*Exercise description*. Change each "GUI agent" in the listing below to "graphical interface agent", and give back every line with nothing else altered.

-*-*-

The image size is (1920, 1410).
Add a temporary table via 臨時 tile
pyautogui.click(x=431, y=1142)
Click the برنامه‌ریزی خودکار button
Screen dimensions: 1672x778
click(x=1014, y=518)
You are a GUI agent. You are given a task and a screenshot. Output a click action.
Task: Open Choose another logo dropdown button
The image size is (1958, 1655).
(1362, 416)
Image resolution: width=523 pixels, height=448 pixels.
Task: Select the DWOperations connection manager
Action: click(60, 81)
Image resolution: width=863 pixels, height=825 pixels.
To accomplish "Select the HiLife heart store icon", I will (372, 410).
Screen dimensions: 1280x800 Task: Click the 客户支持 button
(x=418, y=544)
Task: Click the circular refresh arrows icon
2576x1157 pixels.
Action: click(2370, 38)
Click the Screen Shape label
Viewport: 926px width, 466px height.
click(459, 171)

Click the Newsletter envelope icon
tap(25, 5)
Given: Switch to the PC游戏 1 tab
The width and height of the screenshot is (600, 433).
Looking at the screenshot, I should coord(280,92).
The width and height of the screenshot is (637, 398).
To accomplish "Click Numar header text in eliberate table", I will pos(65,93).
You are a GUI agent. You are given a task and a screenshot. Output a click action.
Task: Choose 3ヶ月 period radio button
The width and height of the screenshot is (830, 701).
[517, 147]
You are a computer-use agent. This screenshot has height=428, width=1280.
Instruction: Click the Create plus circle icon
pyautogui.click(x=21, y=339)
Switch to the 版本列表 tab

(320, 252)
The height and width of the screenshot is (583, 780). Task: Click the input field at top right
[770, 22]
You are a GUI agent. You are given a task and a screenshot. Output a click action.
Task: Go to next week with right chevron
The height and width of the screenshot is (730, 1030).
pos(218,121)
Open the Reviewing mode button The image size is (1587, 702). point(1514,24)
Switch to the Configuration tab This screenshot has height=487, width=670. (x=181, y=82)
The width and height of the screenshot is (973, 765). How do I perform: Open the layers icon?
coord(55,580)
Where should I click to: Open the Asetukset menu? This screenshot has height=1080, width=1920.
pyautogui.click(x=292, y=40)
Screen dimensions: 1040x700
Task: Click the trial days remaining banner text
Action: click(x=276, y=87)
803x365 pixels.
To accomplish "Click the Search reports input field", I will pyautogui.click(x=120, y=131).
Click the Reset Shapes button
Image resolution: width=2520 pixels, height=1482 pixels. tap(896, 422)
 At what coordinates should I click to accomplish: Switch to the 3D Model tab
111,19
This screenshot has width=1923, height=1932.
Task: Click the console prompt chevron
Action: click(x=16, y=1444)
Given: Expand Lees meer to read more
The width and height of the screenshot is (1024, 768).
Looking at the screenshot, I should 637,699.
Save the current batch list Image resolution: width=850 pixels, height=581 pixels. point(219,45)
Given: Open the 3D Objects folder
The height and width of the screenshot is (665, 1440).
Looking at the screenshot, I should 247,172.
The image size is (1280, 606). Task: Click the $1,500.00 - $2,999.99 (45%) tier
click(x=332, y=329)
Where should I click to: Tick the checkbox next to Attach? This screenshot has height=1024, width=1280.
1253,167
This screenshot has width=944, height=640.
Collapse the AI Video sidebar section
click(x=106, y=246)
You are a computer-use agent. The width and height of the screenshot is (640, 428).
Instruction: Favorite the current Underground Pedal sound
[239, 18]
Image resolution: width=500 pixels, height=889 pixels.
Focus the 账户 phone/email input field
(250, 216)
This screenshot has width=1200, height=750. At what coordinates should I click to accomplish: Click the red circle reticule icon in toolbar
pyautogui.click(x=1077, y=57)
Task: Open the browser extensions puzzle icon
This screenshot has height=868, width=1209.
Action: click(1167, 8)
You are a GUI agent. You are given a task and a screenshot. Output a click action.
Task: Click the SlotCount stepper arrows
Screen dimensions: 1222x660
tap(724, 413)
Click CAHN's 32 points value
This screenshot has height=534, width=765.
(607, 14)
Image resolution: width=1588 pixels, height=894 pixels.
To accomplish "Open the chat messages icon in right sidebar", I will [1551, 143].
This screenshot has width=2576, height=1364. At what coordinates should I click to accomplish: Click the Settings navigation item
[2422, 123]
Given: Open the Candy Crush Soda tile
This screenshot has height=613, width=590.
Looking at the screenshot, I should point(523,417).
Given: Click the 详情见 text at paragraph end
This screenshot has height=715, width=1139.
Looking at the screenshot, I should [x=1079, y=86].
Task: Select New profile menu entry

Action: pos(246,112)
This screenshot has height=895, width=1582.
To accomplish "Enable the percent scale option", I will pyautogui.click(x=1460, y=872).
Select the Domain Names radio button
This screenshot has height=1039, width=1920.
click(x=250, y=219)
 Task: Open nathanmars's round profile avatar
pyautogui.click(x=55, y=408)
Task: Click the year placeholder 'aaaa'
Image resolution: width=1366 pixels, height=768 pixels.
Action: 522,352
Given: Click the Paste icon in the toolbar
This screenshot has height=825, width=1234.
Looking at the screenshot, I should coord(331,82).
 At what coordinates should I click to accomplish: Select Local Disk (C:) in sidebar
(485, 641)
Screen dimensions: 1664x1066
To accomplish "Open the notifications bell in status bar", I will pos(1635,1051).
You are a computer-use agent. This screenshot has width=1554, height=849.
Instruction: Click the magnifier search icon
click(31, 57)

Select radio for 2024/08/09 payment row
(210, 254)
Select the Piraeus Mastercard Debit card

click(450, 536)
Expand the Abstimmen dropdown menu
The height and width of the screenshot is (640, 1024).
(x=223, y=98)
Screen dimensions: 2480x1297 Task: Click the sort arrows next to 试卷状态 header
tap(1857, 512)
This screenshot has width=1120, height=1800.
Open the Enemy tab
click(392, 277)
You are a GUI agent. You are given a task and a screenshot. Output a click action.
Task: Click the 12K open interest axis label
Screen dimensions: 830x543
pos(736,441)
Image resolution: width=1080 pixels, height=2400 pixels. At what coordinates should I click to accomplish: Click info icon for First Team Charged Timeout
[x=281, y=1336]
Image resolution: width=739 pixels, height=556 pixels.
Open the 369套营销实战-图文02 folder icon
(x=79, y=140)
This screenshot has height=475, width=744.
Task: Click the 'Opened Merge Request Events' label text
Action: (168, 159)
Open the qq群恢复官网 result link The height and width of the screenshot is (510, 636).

-*-*-

*Task solution*.
The image size is (1920, 1410).
Add a temporary table via 臨時 tile
pyautogui.click(x=431, y=1142)
Click the برنامه‌ریزی خودکار button
Screen dimensions: 1672x778
click(x=1014, y=518)
You are a graphical interface agent. You are given a task and a screenshot. Output a click action.
Task: Open Choose another logo dropdown button
The image size is (1958, 1655).
(1362, 416)
Image resolution: width=523 pixels, height=448 pixels.
Task: Select the DWOperations connection manager
Action: click(60, 81)
Image resolution: width=863 pixels, height=825 pixels.
To accomplish "Select the HiLife heart store icon", I will (372, 410).
Screen dimensions: 1280x800 Task: Click the 客户支持 button
(x=418, y=544)
Task: Click the circular refresh arrows icon
2576x1157 pixels.
Action: click(2370, 38)
Click the Screen Shape label
Viewport: 926px width, 466px height.
click(459, 171)

Click the Newsletter envelope icon
tap(25, 5)
Given: Switch to the PC游戏 1 tab
The width and height of the screenshot is (600, 433).
Looking at the screenshot, I should coord(280,92).
The width and height of the screenshot is (637, 398).
To accomplish "Click Numar header text in eliberate table", I will pos(65,93).
You are a graphical interface agent. You are given a task and a screenshot. Output a click action.
Task: Choose 3ヶ月 period radio button
The width and height of the screenshot is (830, 701).
[517, 147]
You are a computer-use agent. This screenshot has height=428, width=1280.
Instruction: Click the Create plus circle icon
pyautogui.click(x=21, y=339)
Switch to the 版本列表 tab

(320, 252)
The height and width of the screenshot is (583, 780). Task: Click the input field at top right
[770, 22]
You are a graphical interface agent. You are given a task and a screenshot. Output a click action.
Task: Go to next week with right chevron
The height and width of the screenshot is (730, 1030).
pos(218,121)
Open the Reviewing mode button The image size is (1587, 702). point(1514,24)
Switch to the Configuration tab This screenshot has height=487, width=670. (x=181, y=82)
The width and height of the screenshot is (973, 765). How do I perform: Open the layers icon?
coord(55,580)
Where should I click to: Open the Asetukset menu? This screenshot has height=1080, width=1920.
pyautogui.click(x=292, y=40)
Screen dimensions: 1040x700
Task: Click the trial days remaining banner text
Action: click(x=276, y=87)
803x365 pixels.
To accomplish "Click the Search reports input field", I will pyautogui.click(x=120, y=131).
Click the Reset Shapes button
Image resolution: width=2520 pixels, height=1482 pixels. tap(896, 422)
 At what coordinates should I click to accomplish: Switch to the 3D Model tab
111,19
This screenshot has width=1923, height=1932.
Task: Click the console prompt chevron
Action: click(x=16, y=1444)
Given: Expand Lees meer to read more
The width and height of the screenshot is (1024, 768).
Looking at the screenshot, I should 637,699.
Save the current batch list Image resolution: width=850 pixels, height=581 pixels. point(219,45)
Given: Open the 3D Objects folder
The height and width of the screenshot is (665, 1440).
Looking at the screenshot, I should 247,172.
The image size is (1280, 606). Task: Click the $1,500.00 - $2,999.99 (45%) tier
click(x=332, y=329)
Where should I click to: Tick the checkbox next to Attach? This screenshot has height=1024, width=1280.
1253,167
This screenshot has width=944, height=640.
Collapse the AI Video sidebar section
click(x=106, y=246)
You are a computer-use agent. The width and height of the screenshot is (640, 428).
Instruction: Favorite the current Underground Pedal sound
[239, 18]
Image resolution: width=500 pixels, height=889 pixels.
Focus the 账户 phone/email input field
(250, 216)
This screenshot has width=1200, height=750. At what coordinates should I click to accomplish: Click the red circle reticule icon in toolbar
pyautogui.click(x=1077, y=57)
Task: Open the browser extensions puzzle icon
This screenshot has height=868, width=1209.
Action: click(1167, 8)
You are a graphical interface agent. You are given a task and a screenshot. Output a click action.
Task: Click the SlotCount stepper arrows
Screen dimensions: 1222x660
tap(724, 413)
Click CAHN's 32 points value
This screenshot has height=534, width=765.
(607, 14)
Image resolution: width=1588 pixels, height=894 pixels.
To accomplish "Open the chat messages icon in right sidebar", I will [1551, 143].
This screenshot has width=2576, height=1364. At what coordinates should I click to accomplish: Click the Settings navigation item
[2422, 123]
Given: Open the Candy Crush Soda tile
This screenshot has height=613, width=590.
Looking at the screenshot, I should point(523,417).
Given: Click the 详情见 text at paragraph end
This screenshot has height=715, width=1139.
Looking at the screenshot, I should [x=1079, y=86].
Task: Select New profile menu entry

Action: pos(246,112)
This screenshot has height=895, width=1582.
To accomplish "Enable the percent scale option", I will pyautogui.click(x=1460, y=872).
Select the Domain Names radio button
This screenshot has height=1039, width=1920.
click(x=250, y=219)
 Task: Open nathanmars's round profile avatar
pyautogui.click(x=55, y=408)
Task: Click the year placeholder 'aaaa'
Image resolution: width=1366 pixels, height=768 pixels.
Action: 522,352
Given: Click the Paste icon in the toolbar
This screenshot has height=825, width=1234.
Looking at the screenshot, I should coord(331,82).
 At what coordinates should I click to accomplish: Select Local Disk (C:) in sidebar
(485, 641)
Screen dimensions: 1664x1066
To accomplish "Open the notifications bell in status bar", I will pos(1635,1051).
You are a computer-use agent. This screenshot has width=1554, height=849.
Instruction: Click the magnifier search icon
click(31, 57)

Select radio for 2024/08/09 payment row
(210, 254)
Select the Piraeus Mastercard Debit card

click(450, 536)
Expand the Abstimmen dropdown menu
The height and width of the screenshot is (640, 1024).
(x=223, y=98)
Screen dimensions: 2480x1297 Task: Click the sort arrows next to 试卷状态 header
tap(1857, 512)
This screenshot has width=1120, height=1800.
Open the Enemy tab
click(392, 277)
You are a graphical interface agent. You are given a task and a screenshot. Output a click action.
Task: Click the 12K open interest axis label
Screen dimensions: 830x543
pos(736,441)
Image resolution: width=1080 pixels, height=2400 pixels. At what coordinates should I click to accomplish: Click info icon for First Team Charged Timeout
[x=281, y=1336]
Image resolution: width=739 pixels, height=556 pixels.
Open the 369套营销实战-图文02 folder icon
(x=79, y=140)
This screenshot has height=475, width=744.
Task: Click the 'Opened Merge Request Events' label text
Action: (168, 159)
Open the qq群恢复官网 result link The height and width of the screenshot is (510, 636).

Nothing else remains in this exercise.